Men in Black (Barry Sonnenfeld, 1997)

Con Dos policías rebeldes se dio a conocer en Hollywood después de muchos años de ser el cachondo príncipe de Bel-Air. Después llegaría su primer contacto con alienígenas en Independence Day, una de las americanadas más grandes jamás filmadas. Y poco después, cuando Will Smith ya estaba absolutamente consolidado como estrella de la comedia de acción (aunque todavía lejos de ser la bestia arrasataquillas que es hoy en día), llegaba esta, una de sus películas más divertidas. Con la misma vis cómica de siempre que tan buen resultado le da, Smith se mete en la piel de un policía de Nueva York que acaba reclutado por esa organización secreta cuya existencia tanto se discute en los frikicírculos: los hombres de negro. Pero no como el de El Hormiguero, sino de los que se ocupan de regular la actividad alienígena en un mundo que, ajeno a ello, es como la Suiza del universo, un lugar absolutamente neutral y pasto de lo peor de las galaxias.
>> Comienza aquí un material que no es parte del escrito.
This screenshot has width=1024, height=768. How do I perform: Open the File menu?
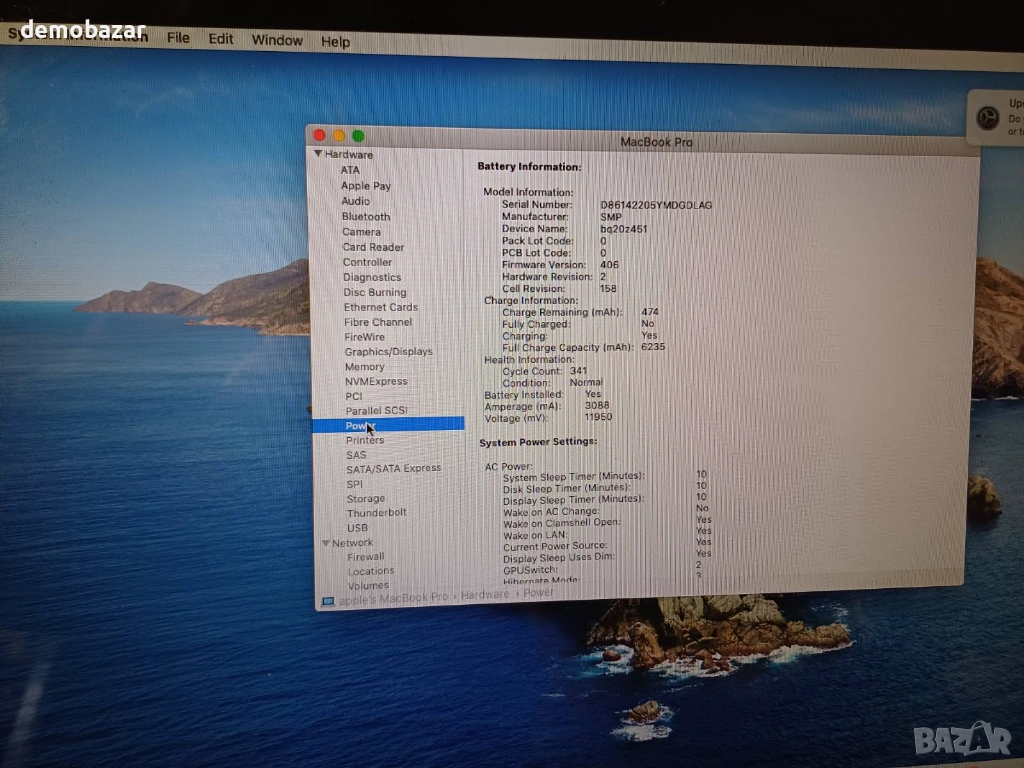[x=178, y=38]
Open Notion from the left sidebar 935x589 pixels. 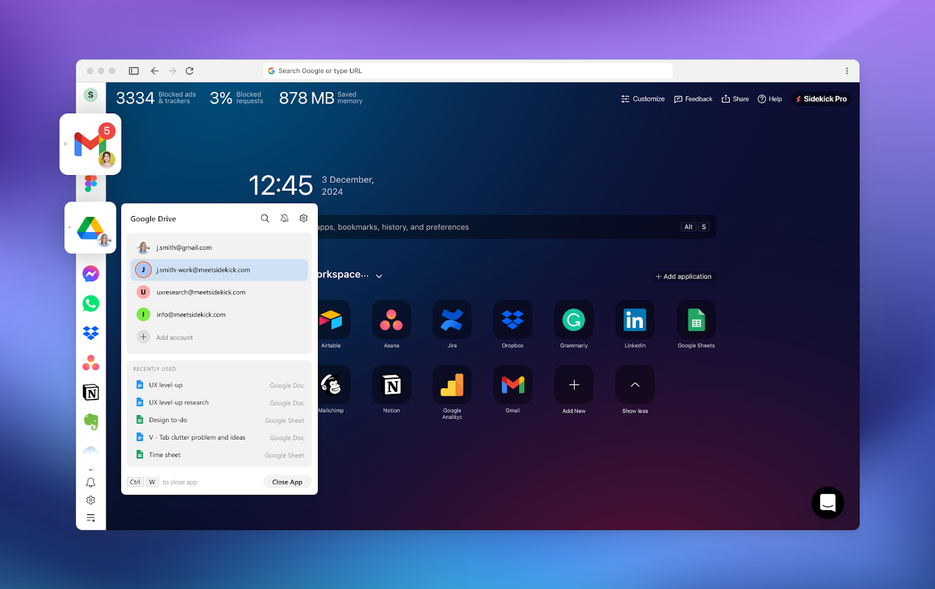(90, 392)
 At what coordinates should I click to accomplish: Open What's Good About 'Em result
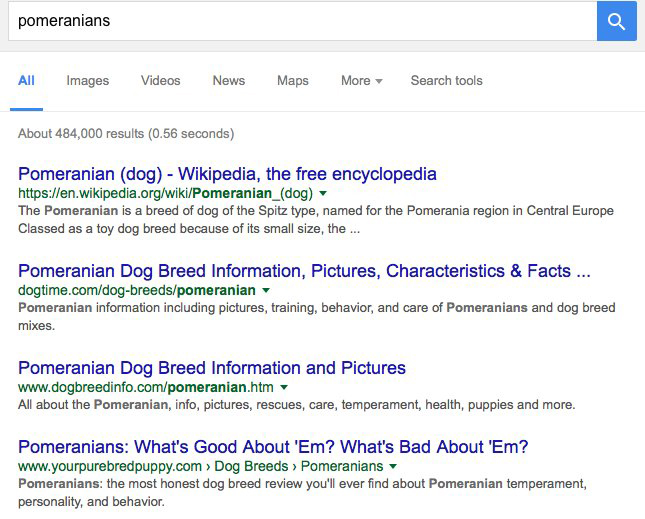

Con una espectacular mezcla de acción, ciencia ficción y una comedia desternillante llena de chascarrillos buenos, juegos de palabras y auténticos momentazos, Men in Black es un auténtico tour de force de pasarlo bien sin un solo segundo desaprovechado. Alimentándose (y burlándose al mismo tiempo) de Expediente X y similares, la peli desarrolla todo su potencial con esa mezcla de géneros que funciona de maravilla gracias a lo rápido de su ritmo, a su humor, su acción y sus espectaculares efectos especiales. Pero sobre todo, la química y el contraste entre los dos protagonistas hace que haya momentos fantásticos. Porque si Smith está sobrao, Tommy Lee Jones está sobrao y medio. Con esa cara curtida y de pocos amigos, el papel de Jones es aún más divertido que el de su compañero, con ese humor que hace gracia sin quererlo, del que te hace reír no por lo que dice sino por cómo lo dice, complementándose totalmente con Will en pantalla para que ver Men in Black sea un visionado que siempre apetece revisitar. Si existiera el hiperflash guay desmadrador de memorias, habría que aplicárselo de cuando en cuando para olvidar que has visto esta película y poder descubrirla de nuevo.